▶ **WHAT IS BEING ASKED**
Each record is to be reproduced verbatim.

INPUT FOR THIS TASK Block Start

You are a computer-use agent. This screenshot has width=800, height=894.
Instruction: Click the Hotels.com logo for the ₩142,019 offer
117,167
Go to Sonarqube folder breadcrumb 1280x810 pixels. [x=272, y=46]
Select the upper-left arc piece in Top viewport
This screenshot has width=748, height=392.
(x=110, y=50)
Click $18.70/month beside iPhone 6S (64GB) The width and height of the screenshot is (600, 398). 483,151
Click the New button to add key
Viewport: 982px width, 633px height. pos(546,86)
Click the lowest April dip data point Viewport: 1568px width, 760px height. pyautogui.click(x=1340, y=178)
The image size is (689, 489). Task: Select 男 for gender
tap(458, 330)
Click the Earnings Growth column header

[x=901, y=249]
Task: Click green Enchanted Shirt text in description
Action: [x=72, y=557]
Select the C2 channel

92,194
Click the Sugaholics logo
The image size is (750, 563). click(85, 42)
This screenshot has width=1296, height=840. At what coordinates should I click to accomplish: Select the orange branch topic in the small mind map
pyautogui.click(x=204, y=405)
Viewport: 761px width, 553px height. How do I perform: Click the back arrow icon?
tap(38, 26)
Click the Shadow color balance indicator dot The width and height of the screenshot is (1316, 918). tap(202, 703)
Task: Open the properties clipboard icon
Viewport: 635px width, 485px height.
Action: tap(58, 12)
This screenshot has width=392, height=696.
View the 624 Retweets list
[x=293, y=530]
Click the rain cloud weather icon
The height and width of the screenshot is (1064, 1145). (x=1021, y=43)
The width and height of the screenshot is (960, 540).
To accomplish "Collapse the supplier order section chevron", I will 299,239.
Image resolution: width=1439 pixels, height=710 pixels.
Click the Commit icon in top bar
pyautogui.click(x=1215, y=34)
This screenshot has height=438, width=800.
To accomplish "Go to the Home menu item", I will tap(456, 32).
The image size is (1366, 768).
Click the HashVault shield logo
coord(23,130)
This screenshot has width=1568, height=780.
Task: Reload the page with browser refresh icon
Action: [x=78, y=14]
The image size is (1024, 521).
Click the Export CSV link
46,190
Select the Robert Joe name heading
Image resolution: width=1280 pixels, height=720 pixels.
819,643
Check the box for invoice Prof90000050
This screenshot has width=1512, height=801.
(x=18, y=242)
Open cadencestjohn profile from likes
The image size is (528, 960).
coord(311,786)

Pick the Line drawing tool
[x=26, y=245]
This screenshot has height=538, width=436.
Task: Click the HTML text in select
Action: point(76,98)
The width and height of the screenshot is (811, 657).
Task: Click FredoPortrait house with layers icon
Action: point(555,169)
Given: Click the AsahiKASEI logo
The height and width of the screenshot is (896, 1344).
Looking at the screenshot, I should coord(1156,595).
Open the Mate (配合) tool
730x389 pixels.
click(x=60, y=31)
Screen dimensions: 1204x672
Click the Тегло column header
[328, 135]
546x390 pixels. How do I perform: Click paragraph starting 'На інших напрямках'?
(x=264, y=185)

INPUT FOR THIS TASK Block End

▶ **EXPECTED ANSWER**
You are a computer-use agent. This screenshot has width=800, height=894.
Instruction: Click the Hotels.com logo for the ₩142,019 offer
117,167
Go to Sonarqube folder breadcrumb 1280x810 pixels. [x=272, y=46]
Select the upper-left arc piece in Top viewport
This screenshot has width=748, height=392.
(x=110, y=50)
Click $18.70/month beside iPhone 6S (64GB) The width and height of the screenshot is (600, 398). 483,151
Click the New button to add key
Viewport: 982px width, 633px height. pos(546,86)
Click the lowest April dip data point Viewport: 1568px width, 760px height. pyautogui.click(x=1340, y=178)
The image size is (689, 489). Task: Select 男 for gender
tap(458, 330)
Click the Earnings Growth column header

[x=901, y=249]
Task: Click green Enchanted Shirt text in description
Action: [x=72, y=557]
Select the C2 channel

92,194
Click the Sugaholics logo
The image size is (750, 563). click(85, 42)
This screenshot has width=1296, height=840. At what coordinates should I click to accomplish: Select the orange branch topic in the small mind map
pyautogui.click(x=204, y=405)
Viewport: 761px width, 553px height. How do I perform: Click the back arrow icon?
tap(38, 26)
Click the Shadow color balance indicator dot The width and height of the screenshot is (1316, 918). tap(202, 703)
Task: Open the properties clipboard icon
Viewport: 635px width, 485px height.
Action: tap(58, 12)
This screenshot has width=392, height=696.
View the 624 Retweets list
[x=293, y=530]
Click the rain cloud weather icon
The height and width of the screenshot is (1064, 1145). (x=1021, y=43)
The width and height of the screenshot is (960, 540).
To accomplish "Collapse the supplier order section chevron", I will 299,239.
Image resolution: width=1439 pixels, height=710 pixels.
Click the Commit icon in top bar
pyautogui.click(x=1215, y=34)
This screenshot has height=438, width=800.
To accomplish "Go to the Home menu item", I will tap(456, 32).
The image size is (1366, 768).
Click the HashVault shield logo
coord(23,130)
This screenshot has width=1568, height=780.
Task: Reload the page with browser refresh icon
Action: [x=78, y=14]
The image size is (1024, 521).
Click the Export CSV link
46,190
Select the Robert Joe name heading
Image resolution: width=1280 pixels, height=720 pixels.
819,643
Check the box for invoice Prof90000050
This screenshot has width=1512, height=801.
(x=18, y=242)
Open cadencestjohn profile from likes
The image size is (528, 960).
coord(311,786)

Pick the Line drawing tool
[x=26, y=245]
This screenshot has height=538, width=436.
Task: Click the HTML text in select
Action: point(76,98)
The width and height of the screenshot is (811, 657).
Task: Click FredoPortrait house with layers icon
Action: point(555,169)
Given: Click the AsahiKASEI logo
The height and width of the screenshot is (896, 1344).
Looking at the screenshot, I should coord(1156,595).
Open the Mate (配合) tool
730x389 pixels.
click(x=60, y=31)
Screen dimensions: 1204x672
Click the Тегло column header
[328, 135]
546x390 pixels. How do I perform: Click paragraph starting 'На інших напрямках'?
(x=264, y=185)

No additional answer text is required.